Brief → Down to the last line, restate the records word for word, but not the pictures.
________________
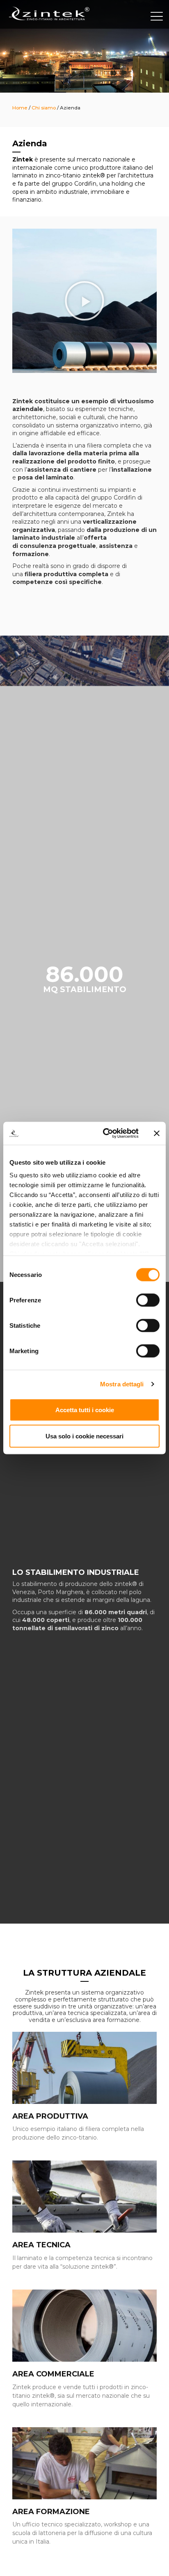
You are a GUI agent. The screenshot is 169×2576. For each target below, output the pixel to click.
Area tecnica (41, 2244)
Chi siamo (44, 107)
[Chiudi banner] (157, 1133)
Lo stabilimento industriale (75, 1572)
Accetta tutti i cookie (84, 1409)
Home (19, 107)
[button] (84, 300)
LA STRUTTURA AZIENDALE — (84, 1977)
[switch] (148, 1299)
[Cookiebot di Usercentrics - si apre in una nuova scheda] (105, 1133)
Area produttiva (50, 2116)
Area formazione (51, 2511)
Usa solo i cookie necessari (84, 1435)
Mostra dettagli (122, 1384)
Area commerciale (53, 2373)
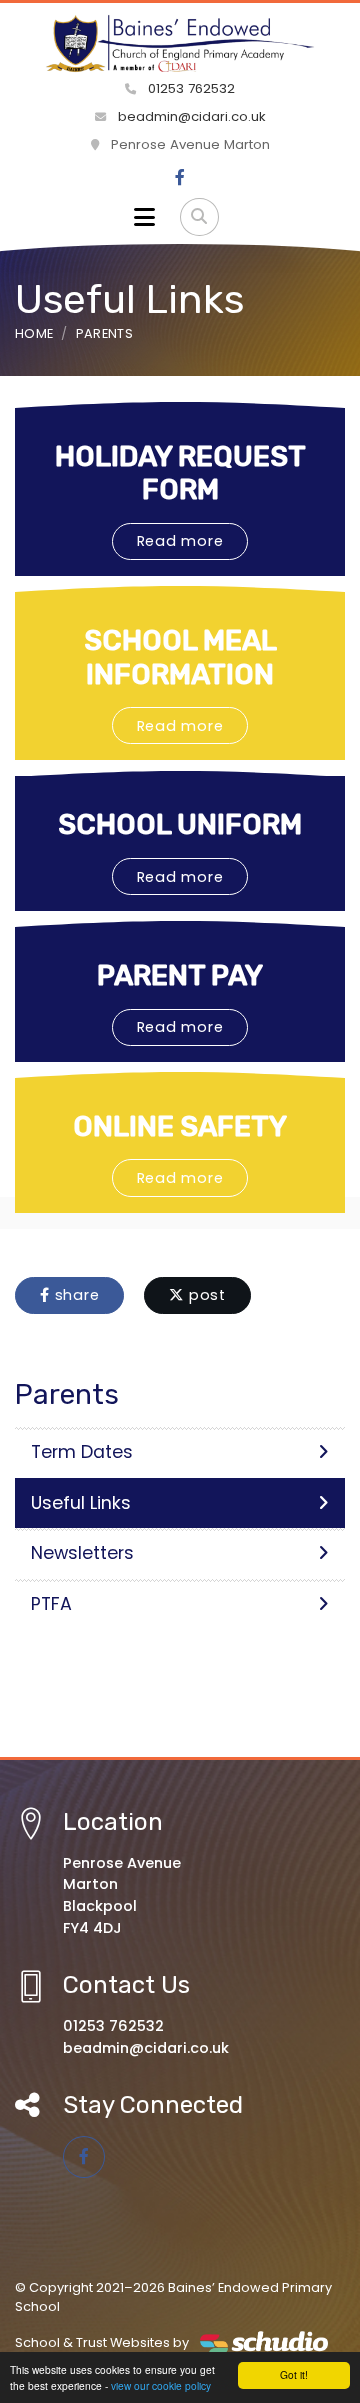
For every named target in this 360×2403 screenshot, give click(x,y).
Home (34, 333)
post (205, 1295)
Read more (180, 541)
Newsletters (82, 1553)
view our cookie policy (161, 2385)
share (75, 1295)
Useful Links (81, 1503)
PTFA (51, 1604)
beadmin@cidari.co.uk (190, 116)
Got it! (294, 2374)
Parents (104, 333)
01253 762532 (189, 88)
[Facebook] (180, 178)
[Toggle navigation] (144, 217)
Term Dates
________________
Solution to this exercise →
You are a GUI agent. The screenshot is 169×2576. For each target below, output the pixel to click.
Area tecnica (41, 2244)
Chi siamo (44, 107)
[Chiudi banner] (157, 1133)
Lo stabilimento industriale (75, 1572)
Accetta tutti i cookie (84, 1409)
Home (19, 107)
[button] (84, 300)
LA STRUTTURA AZIENDALE — (84, 1977)
[switch] (148, 1299)
[Cookiebot di Usercentrics - si apre in una nuova scheda] (105, 1133)
Area produttiva (50, 2116)
Area formazione (51, 2511)
Usa solo i cookie necessari (84, 1435)
Mostra dettagli (122, 1384)
Area commerciale (53, 2373)
For every named target in this 360×2403 screenshot, give click(x,y).
Home (34, 333)
post (205, 1295)
Read more (180, 541)
Newsletters (82, 1553)
view our cookie policy (161, 2385)
share (75, 1295)
Useful Links (81, 1503)
PTFA (51, 1604)
beadmin@cidari.co.uk (190, 116)
Got it! (294, 2374)
Parents (104, 333)
01253 762532 (189, 88)
[Facebook] (180, 178)
[Toggle navigation] (144, 217)
Term Dates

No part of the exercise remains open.